NCAA Basketball: N.C. State at Duke Rob Kinnan-USA TODAY Sports

With a little extra time off from football season (seasonal affective disorder), we can look forward to basketball! There’s a lot of uncertainty about the new players and how they’ll replace the talent that we lost. But one thing is certain: we’re going to have a ranking between 1 and 362 from the NCAA Evaluation Tool (“NET”). And after a few years of looking at it, I have a very good idea of how that ranking is made.

The NET has been pretty kind to NC State since its debut in the 2019 season. You may remember that as the year that we beat Auburn before their Final Four run, we took Virginia to overtime before their National Championship run, and we definitely scored more than 23 points in every single game. The NCAA told us that the NET had five components: a “Team Value Index” that uses win-loss results, an efficiency calculation for the advantage in points per possession, the winning percentage in two different ways, and the scoring margin capped at 10 points per game. That led to some interesting tactics where teams would desperately try to get to a 10-point win. And after several months of uncertainty about how the NET would be used, the committee decided that the #33 team in its fancy new ranking should miss its 68-team tournament. There were some valid concerns that the NET gave too much credit to beating up on bad teams but I appreciated how the rankings captured our narrow losses to good teams too.

Starting with the 2021 season, the NET formula dropped the winning percentages and the scoring margin. It adjusted the Net Efficiency for opponent strength and it kept the Team Value Index. So the NET’s inputs are pretty simple. For each game, you just need to know the points per possession, the location, and the winner & loser. But how are those things used? The formula is a secret! Well, you can start by Googling it. Seriously, the NET was made with Google Cloud and they told us exactly how they like to calculate efficiency and adjust for strength of schedule.

The EFFICIENCY is the difference in the score per 100 possessions. Possessions are estimated by the number of field goal attempts minus the number of offensive rebounds plus the number of turnovers plus 0.475 times the number of free throw attempts.

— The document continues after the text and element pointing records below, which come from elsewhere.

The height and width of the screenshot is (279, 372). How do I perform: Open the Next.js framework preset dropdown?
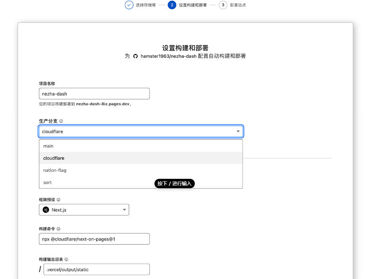tap(124, 210)
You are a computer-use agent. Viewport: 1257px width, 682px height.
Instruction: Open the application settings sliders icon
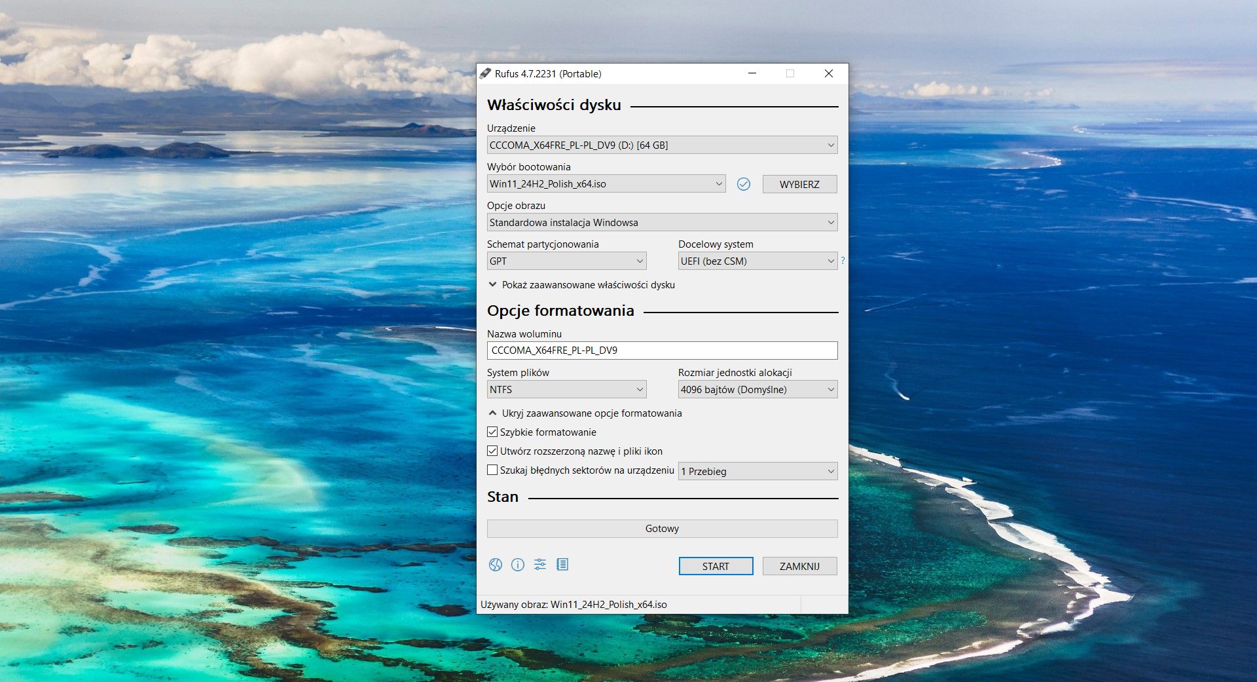540,565
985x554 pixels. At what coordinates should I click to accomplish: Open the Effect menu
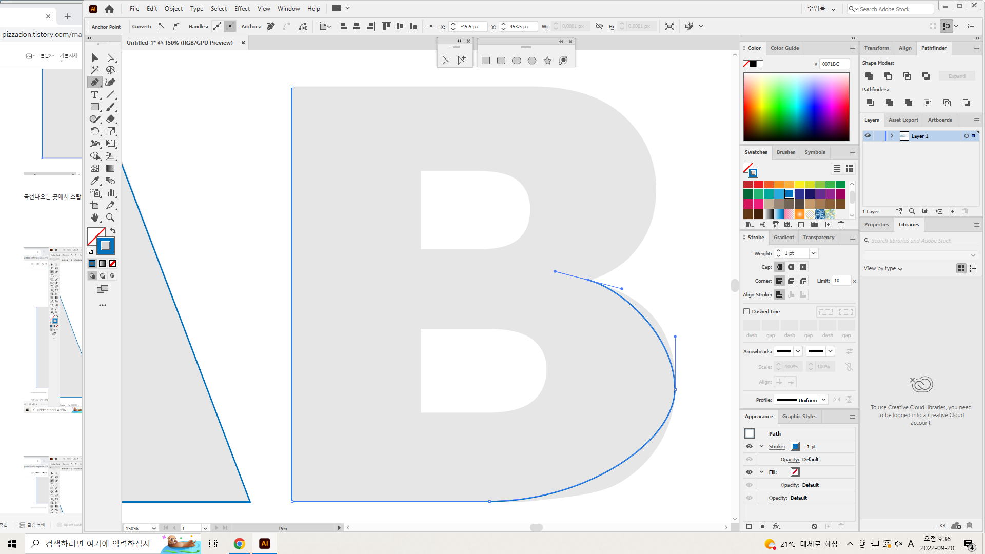(x=242, y=9)
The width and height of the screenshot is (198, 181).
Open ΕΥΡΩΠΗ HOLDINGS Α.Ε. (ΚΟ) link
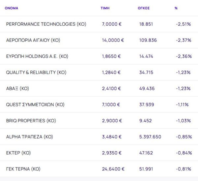tap(37, 56)
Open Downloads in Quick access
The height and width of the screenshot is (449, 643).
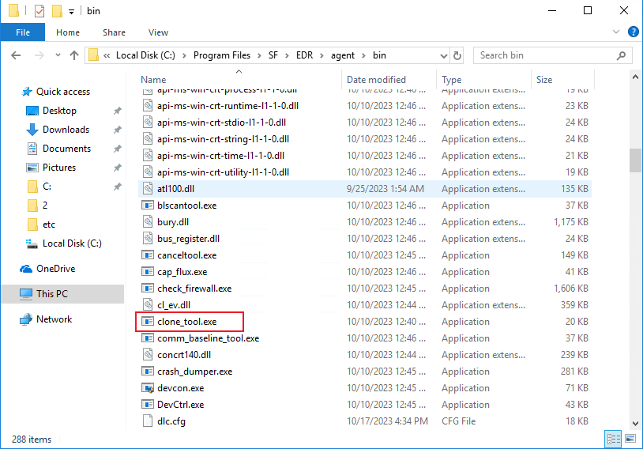[x=66, y=130]

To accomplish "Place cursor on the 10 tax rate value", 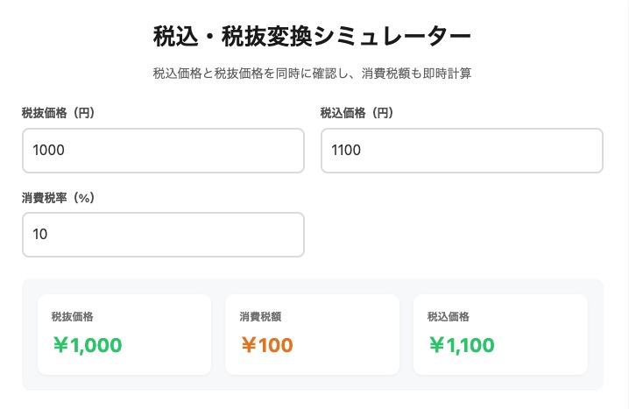I will [40, 235].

Let’s pick a game at random from last year, say NC State over North Carolina 77-69. That’s an 8-point margin of victory. If you imagine that each team got 100 possessions, the margin would be 12.78 points. That’s 100 times (77 points divided by (71 field goal attempts minus 10 offensive rebounds plus 2 turnovers plus 0.475 times 10 free throw attempts) minus 69 points divided by (62 field goal attempts minus 18 offensive rebounds plus 13 turnovers plus 0.475 times 24 free throw attempts)).

Now that we have that 12.78 calculated, make variables like “team_ncstate” and “opponent_northcarolina” and give both a value of 1. Make variables for the hundreds of other teams and opponents and give those variables a value of 0. Give a value of 1 for hca (home court advantage) because NC State was at home. That’s one row of information. Make another row from the other team’s perspective. (The efficiency is negative 12.78, team_northcarolina is 1, opponent_ncstate is 1, and the hca is negative 1.) Do that for all games and perform ridge regression to determine every team’s efficiency number. You may remember regression from a math class. For example, if you have information from a thousand house sales, you can estimate the difference in price for having a garage. Here we’re estimating the difference in points per 100 possessions for every team. We’re also estimating the home court advantage, which is considered the same for every team. Note that this calculation only sees a small difference between winning by 1 or losing by 1, but it sees a big difference between winning by 10 or 50.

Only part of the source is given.